Issue with English non-US Culture

2019-04-15 16:11发布

问题:

I am able to use Set-Culture (Powershell as Admin) to set the Current Culture to "en-DE" which is English (Germany). However, when I run the different PS commands to view the Current Culture, I am still getting en-US. I checked my Region (Format) and Location as well.

Do I have to change the system locale as well to Germany (German) ?

This is causing an error in an application, because the datetime format is different from en-DE to en-US and causing the date to be read incorrectly.

When I Set-Culture to de-DE, everything appears to be in working order.

I make sure to run Powershell Console as Administrator, Set-Culture, close console. Open Powershell and run Get-Culture, [CultureInfo]::CurrentCulture, [CultureInfo]::CurrentUICulture and a few more to check and and still getting en-US

回答1:

Note: Use of en-DE as a culture identifier - i.e., mixing language en (English) with normally unrelated region/country DE (Germany) - requires Windows 10 with release channel 1607 or later or Windows Server 2016, according to Microsoft.

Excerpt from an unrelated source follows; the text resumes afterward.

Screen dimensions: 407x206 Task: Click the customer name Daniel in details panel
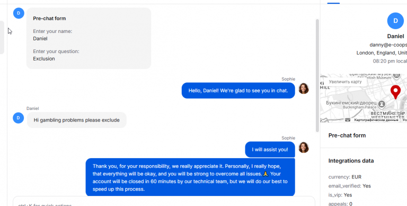(395, 36)
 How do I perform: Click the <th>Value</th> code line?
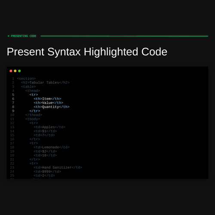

However, there's a bug that prevents use of such mixed cultures, observed on Windows 10 Pro (64-bit; Version 1709, OS Build: 16299.371)

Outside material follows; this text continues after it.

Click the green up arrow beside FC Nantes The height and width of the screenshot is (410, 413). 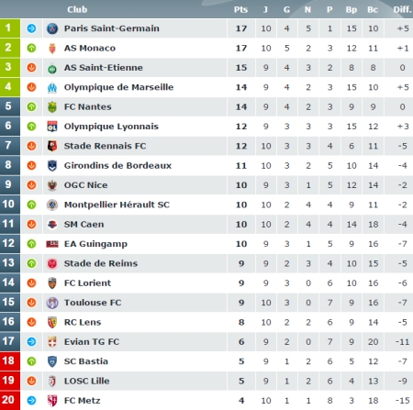31,107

While you can successfully set such mixed-culture values with Set-Culture, subsequent sessions do not recognize it and fall back to en-US (as reflected in $PSCulture, Get-Culture and [cultureinfo]::currentCulture)

  • This problem has been reported on UserVoice.
  • Note that PowerShell Core is not affected (but it doesn't support Set-Culture).

The rest of this answer discusses persistently setting the current user's culture in general, irrespective of the bug.


Set-Culture - via the registry - sets the culture for future PowerShell sessions (only), not (also) for the current session.

Get-Culture, by contrast, only ever reports the current session's culture at session-startup time. That is, if you change the culture during a session (see below), it will not be reflected in Get-Culture.

In order to also apply the newly set culture to the current session, run the following in addition to the Set-Culture call:

[cultureinfo]::CurrentCulture = 'de-DE'

Caveat re interactive (command-line) use:

  • In Windows PowerShell (still as of v5.1), the active culture is reset after every command submitted; e.g.,
    [cultureinfo]::CurrentCulture = 'de-DE'; Get-Date works as expected, because it is part of the same command line, but when executing just Get-Date as the next command, the current culture has reverted to the one that was current at session-startup time.
    • This problem has been fixed in PowerShell Core.

This perhaps surprising asymmetry - Set-Culture only applying to future sessions, but Get-Culture reporting the current session's (startup) culture - is something that may change in future PowerShell Core versions.